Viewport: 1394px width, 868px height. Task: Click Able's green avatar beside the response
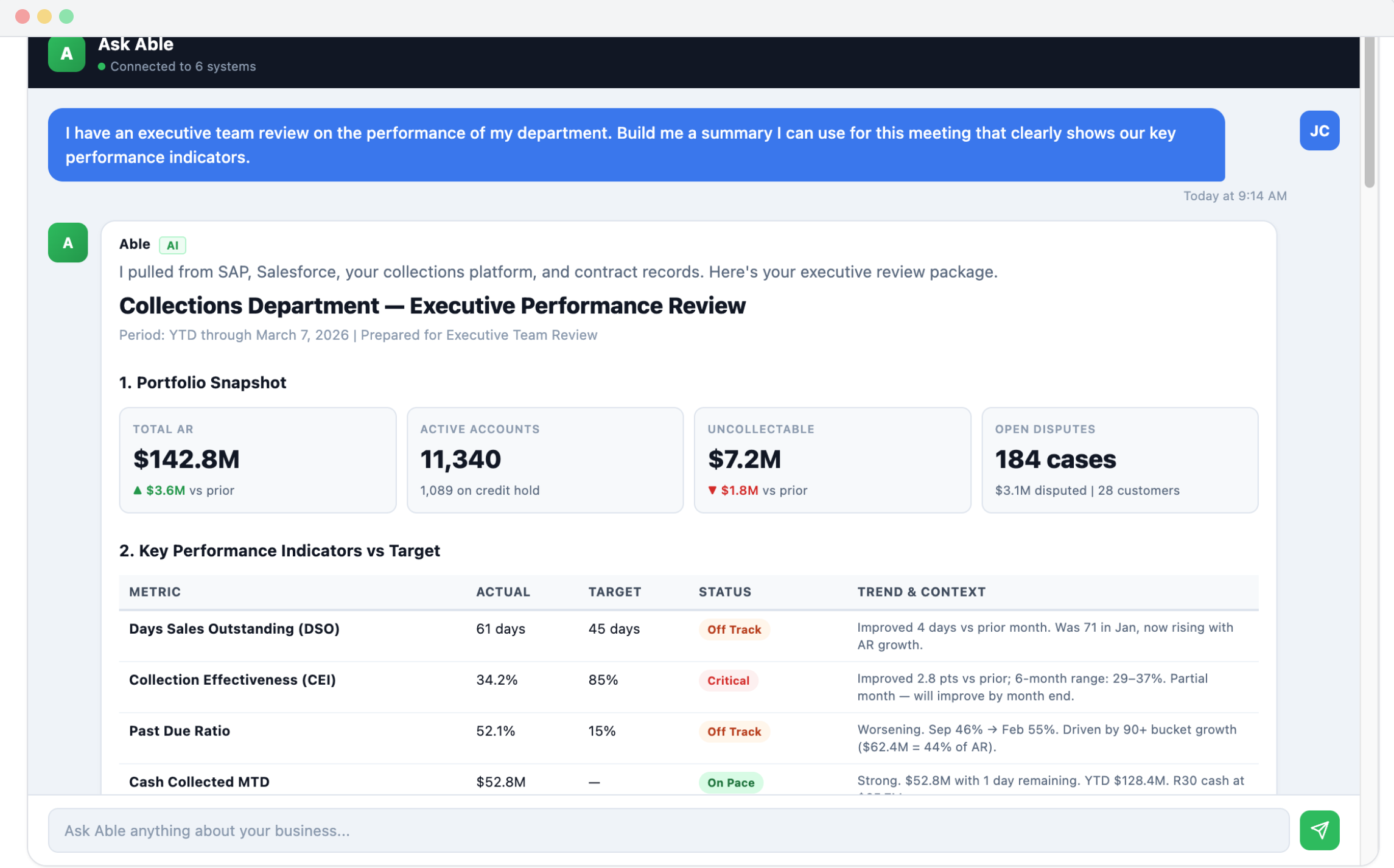pyautogui.click(x=68, y=243)
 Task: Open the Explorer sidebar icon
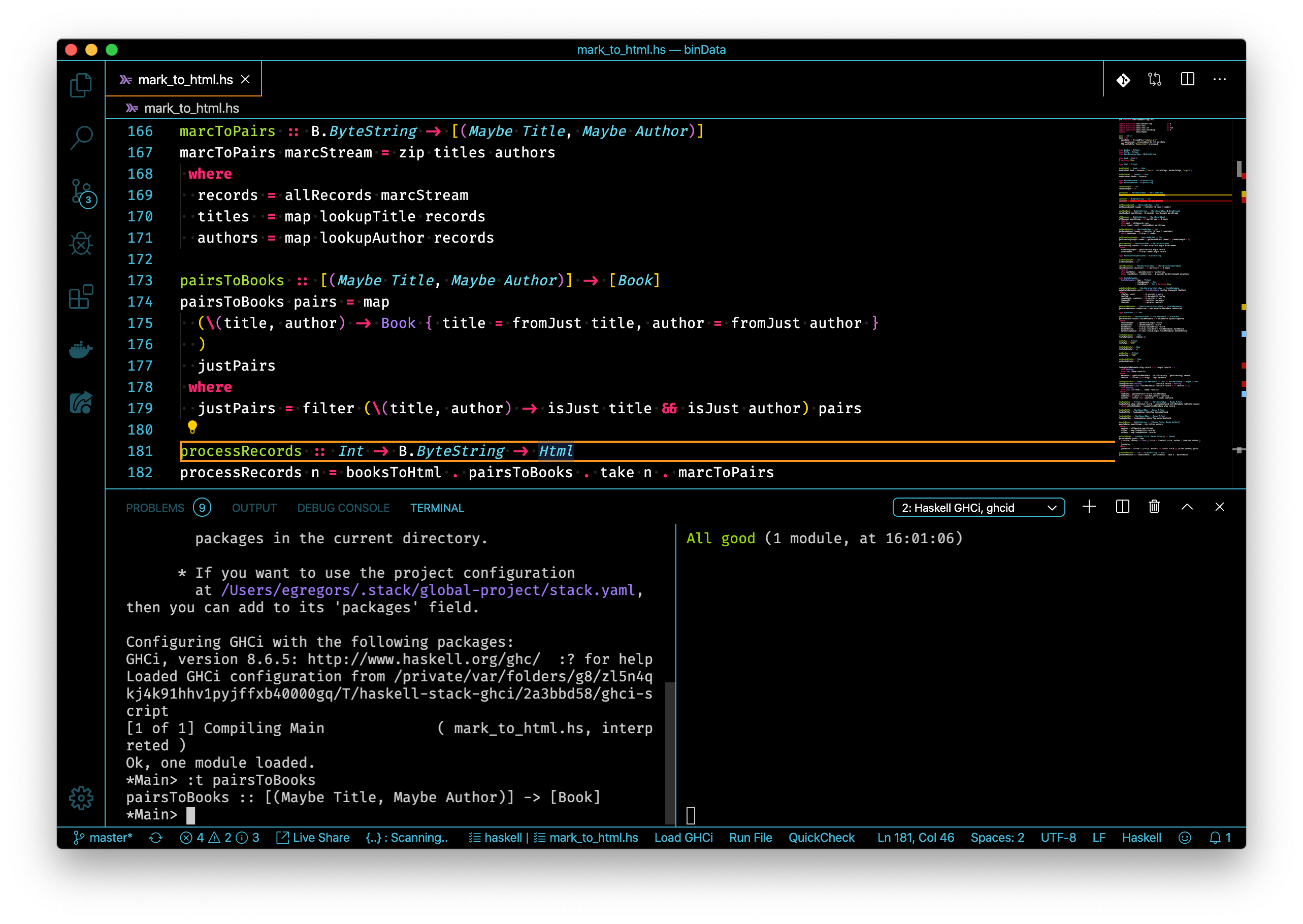pyautogui.click(x=81, y=85)
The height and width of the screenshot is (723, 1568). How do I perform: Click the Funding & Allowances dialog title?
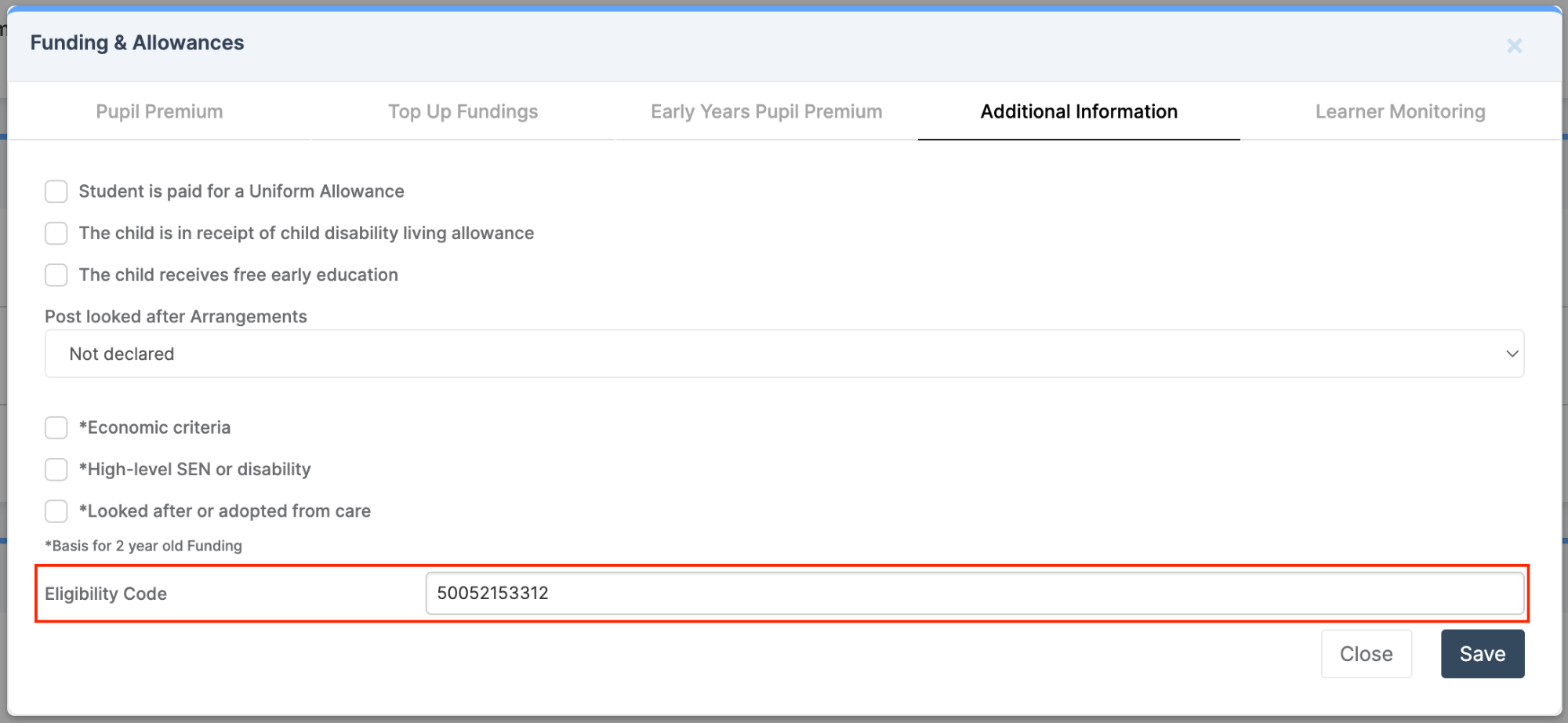tap(137, 42)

_TASK DESCRIPTION_.
In the copy, keep every line of the data above exactly and drop each picture.

_RESPONSE BELOW_.
Viewport: 1394px width, 868px height. Task: Click Able's green avatar beside the response
pyautogui.click(x=68, y=243)
 Task: Open the Explorer sidebar icon
pyautogui.click(x=81, y=85)
The height and width of the screenshot is (723, 1568). How do I perform: Click the Funding & Allowances dialog title?
tap(137, 42)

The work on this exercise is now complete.